--- Verilen görevler ---
#1 Sayfa metni, ''Seni seviyorum'' yerine söylenecek sözü okurların bulacağını neden öne sürüyor? Bir ila üç cümleyle açıklayın.
#2 Lütfen sayfa metninin “Bugün sizden bir” ifadesini içeren sözlerle başlayıp “bir söz değildir.” ile biten kısmını hiç değiştirmeden yeniden yazın.
#3 Sayfa metnine göre birine ''Seni seviyorum'' dendiğinde o kişi hayatta en az ne kadar önemli olacaktır?

Paylaşmak İstediğiniz Yazılar...
Burada beğendiğimiz yazı ve şiirleri paylaşalım ne dersinizzz?Aradım ama böyle bir konuya rastlayamadım güzel olacağını düşünüyorum ve ben başlıyorum..:)
Bugün sizden bir şey isteyeceğim.
Sakın kimseye ''Seni seviyorum'' demeyin.
Lütfen. Kullanmayın artık bu sözü. Başka bir şey deyin birbirinize
onun yerine. Duygularınıza daha denk düşen bir şey... Benim aklıma
gelmiyor ama siz bulursunuz. Ne de olsa sizin duygularınız...
Hayır, içini dolduracaksanız ''Seni seviyorum''un, bir diyeceğim yok.
Ama umudum da yok.
''Seni seviyorum'' öyle ''Kendine iyi bak'' gibi bir söz değildir.
Laf olsun diye söylenen...
Birine ''Seni seviyorum'' dediğinizde hakkını vereceksiniz.
Bir kere onu gerçekten seviyor olmanız lazım. Yani öyle dokununca
geçiverecek arzularla falan karıştırmayacaksınız.
Birine ''Seni seviyorum'' dediğinizde, o biri en az tuttuğunuz takım
kadar önemli olacak hayatınızda.
Birine ''Seni seviyorum'' dediğinizde, bir saat eksik uyumayı göze
alabileceksiniz onu daha çok görmek uğruna.
Birine ''Seni seviyorum'' dediğinizde, elini tutmak da önemli olacak
başka şeyler kadar.
Birine ''Seni seviyorum'' dediğinizde, ''Sevgilimsin'' de demiş
olduğunuzu bileceksiniz.
Birine ''Seni seviyorum'' dediğinizde, onu özleyecek, düşünecek,
merak edeceksiniz.
Birine ''Seni seviyorum'' dediğinizde, onun gözü telefonda (evet, cep
telefonu çıktığından beri kulak değil gözler telefonda) aramanızı
beklediğini unutmayacaksınız.
Birine ''Seni seviyorum'' dediğinizde, ona sürprizler yapmayı, ufak
hediyeler almayı ihmal etmeyeceksiniz.
Birine ''Seni seviyorum'' dediğinizde, ona şiirler okuyacak hatta
kabiliyetiniz varsa, yazacaksınız da.
Birine ''Seni seviyorum'' dediğinizde, şarkıdaki gibi, ellerinizde
çiçeklerle kapısında bekleyeceksiniz.
Birine ''Seni seviyorum'' dediğinizde, belki ömrünüzün sonuna kadar
değil ama hiç olmazsa yarın, öbür gün de seveceğinizden emin olacaksınız.
Birine ''Seni seviyorum'' dediğinizde, aynı zamanda ''Free
takılalım'' da diyemeyeceğinizi bileceksiniz.

--- Veri kümesi içeriği ---

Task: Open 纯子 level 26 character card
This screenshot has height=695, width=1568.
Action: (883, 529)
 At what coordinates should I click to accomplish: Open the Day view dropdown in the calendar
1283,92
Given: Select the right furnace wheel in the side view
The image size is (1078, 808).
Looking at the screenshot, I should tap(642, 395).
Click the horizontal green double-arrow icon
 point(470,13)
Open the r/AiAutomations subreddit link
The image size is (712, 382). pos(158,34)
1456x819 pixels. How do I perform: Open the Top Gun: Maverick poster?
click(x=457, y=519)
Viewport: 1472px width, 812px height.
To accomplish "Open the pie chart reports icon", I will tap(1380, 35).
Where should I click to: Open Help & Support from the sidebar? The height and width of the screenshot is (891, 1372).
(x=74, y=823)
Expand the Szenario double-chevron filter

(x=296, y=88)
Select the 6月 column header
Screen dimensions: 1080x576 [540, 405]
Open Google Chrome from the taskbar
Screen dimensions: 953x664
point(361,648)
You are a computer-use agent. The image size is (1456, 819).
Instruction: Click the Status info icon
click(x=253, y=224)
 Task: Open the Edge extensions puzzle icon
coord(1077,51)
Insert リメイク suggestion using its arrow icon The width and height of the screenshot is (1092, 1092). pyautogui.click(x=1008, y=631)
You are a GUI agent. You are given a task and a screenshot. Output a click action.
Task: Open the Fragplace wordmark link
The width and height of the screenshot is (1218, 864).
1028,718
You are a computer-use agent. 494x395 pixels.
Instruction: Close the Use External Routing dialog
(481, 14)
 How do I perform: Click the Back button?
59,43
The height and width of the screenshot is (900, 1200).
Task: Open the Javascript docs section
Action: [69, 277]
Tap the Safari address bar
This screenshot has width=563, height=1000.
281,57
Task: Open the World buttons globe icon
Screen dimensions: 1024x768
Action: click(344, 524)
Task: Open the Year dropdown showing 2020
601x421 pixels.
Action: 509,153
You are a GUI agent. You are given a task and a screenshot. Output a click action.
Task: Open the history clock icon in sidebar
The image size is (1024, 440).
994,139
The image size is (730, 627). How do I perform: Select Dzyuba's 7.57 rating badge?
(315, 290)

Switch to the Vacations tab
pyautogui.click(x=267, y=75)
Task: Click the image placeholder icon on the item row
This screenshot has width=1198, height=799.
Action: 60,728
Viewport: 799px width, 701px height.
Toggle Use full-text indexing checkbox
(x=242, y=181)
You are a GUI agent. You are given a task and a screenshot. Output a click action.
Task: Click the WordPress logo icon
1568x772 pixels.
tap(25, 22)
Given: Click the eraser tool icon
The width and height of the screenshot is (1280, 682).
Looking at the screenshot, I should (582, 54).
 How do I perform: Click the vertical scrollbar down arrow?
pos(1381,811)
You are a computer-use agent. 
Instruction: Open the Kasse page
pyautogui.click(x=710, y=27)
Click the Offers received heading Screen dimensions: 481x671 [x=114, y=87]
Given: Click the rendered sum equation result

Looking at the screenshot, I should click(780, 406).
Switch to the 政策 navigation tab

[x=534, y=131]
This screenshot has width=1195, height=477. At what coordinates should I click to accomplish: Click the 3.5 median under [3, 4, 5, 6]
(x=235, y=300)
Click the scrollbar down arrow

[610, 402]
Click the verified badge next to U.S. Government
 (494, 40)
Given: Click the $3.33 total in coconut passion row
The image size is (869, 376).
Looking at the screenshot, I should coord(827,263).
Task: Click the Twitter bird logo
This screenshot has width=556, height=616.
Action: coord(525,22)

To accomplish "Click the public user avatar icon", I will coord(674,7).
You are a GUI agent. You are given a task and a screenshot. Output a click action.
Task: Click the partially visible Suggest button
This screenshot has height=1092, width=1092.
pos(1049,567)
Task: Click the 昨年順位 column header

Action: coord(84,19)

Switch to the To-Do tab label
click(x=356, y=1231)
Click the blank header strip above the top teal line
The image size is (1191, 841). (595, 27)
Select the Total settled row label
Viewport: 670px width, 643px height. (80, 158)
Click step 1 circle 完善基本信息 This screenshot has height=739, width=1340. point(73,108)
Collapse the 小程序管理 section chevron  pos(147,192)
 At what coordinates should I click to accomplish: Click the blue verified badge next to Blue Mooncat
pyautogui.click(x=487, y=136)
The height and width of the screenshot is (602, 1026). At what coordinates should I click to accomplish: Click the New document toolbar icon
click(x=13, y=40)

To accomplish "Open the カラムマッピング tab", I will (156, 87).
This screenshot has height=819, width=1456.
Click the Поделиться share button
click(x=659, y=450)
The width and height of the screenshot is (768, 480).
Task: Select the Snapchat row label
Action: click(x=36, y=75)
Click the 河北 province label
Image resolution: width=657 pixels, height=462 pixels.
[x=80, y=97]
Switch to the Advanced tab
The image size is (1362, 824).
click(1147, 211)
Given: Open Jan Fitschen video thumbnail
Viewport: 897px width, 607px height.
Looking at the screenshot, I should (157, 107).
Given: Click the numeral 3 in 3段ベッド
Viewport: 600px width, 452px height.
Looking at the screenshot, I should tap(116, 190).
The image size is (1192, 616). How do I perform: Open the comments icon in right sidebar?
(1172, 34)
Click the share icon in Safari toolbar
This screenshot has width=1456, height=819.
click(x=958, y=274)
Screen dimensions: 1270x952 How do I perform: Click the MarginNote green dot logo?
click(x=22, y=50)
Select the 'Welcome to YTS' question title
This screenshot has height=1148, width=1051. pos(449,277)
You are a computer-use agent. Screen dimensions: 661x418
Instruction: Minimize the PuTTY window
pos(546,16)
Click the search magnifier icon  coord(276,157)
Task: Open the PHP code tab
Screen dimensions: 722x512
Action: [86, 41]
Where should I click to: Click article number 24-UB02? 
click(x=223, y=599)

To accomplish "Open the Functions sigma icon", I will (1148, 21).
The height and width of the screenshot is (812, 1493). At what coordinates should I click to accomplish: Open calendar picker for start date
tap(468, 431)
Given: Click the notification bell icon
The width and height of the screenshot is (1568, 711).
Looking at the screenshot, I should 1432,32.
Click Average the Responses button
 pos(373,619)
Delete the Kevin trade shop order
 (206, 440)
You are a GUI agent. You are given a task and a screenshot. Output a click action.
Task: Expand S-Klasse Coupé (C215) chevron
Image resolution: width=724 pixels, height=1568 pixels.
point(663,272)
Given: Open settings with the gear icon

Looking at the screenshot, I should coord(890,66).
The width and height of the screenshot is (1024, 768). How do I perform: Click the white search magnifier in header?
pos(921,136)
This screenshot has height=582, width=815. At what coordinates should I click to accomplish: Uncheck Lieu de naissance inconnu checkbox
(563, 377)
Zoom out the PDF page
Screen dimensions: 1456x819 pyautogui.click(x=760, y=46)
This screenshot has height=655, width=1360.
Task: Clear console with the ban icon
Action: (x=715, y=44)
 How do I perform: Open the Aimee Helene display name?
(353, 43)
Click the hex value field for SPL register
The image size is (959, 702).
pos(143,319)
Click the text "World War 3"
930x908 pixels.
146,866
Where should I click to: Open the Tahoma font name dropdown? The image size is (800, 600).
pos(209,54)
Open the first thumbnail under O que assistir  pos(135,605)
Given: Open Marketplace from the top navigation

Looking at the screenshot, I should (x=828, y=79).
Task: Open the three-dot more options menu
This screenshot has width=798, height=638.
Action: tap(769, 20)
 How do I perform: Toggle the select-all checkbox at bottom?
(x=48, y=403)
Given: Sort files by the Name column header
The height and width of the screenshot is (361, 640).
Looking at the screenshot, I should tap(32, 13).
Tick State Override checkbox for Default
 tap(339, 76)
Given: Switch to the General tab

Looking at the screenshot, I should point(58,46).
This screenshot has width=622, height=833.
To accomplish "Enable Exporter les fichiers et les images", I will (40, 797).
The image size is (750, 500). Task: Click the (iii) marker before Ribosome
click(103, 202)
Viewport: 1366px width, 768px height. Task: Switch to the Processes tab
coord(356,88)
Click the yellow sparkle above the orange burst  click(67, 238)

--- Görev çıktıları ---
#1 Çünkü söz konusu olan okurların kendi duygularıdır. Metin, duygulara daha denk düşen sözün akla gelmediğini ama okurların bulacağını, ne de olsa duyguların onların olduğunu söyler.

#2
Bugün sizden bir şey isteyeceğim.
Sakın kimseye ''Seni seviyorum'' demeyin.
Lütfen. Kullanmayın artık bu sözü. Başka bir şey deyin birbirinize
onun yerine. Duygularınıza daha denk düşen bir şey... Benim aklıma
gelmiyor ama siz bulursunuz. Ne de olsa sizin duygularınız...
Hayır, içini dolduracaksanız ''Seni seviyorum''un, bir diyeceğim yok.
Ama umudum da yok.
''Seni seviyorum'' öyle ''Kendine iyi bak'' gibi bir söz değildir.

#3 En az tutulan takım kadar önemli olacaktır.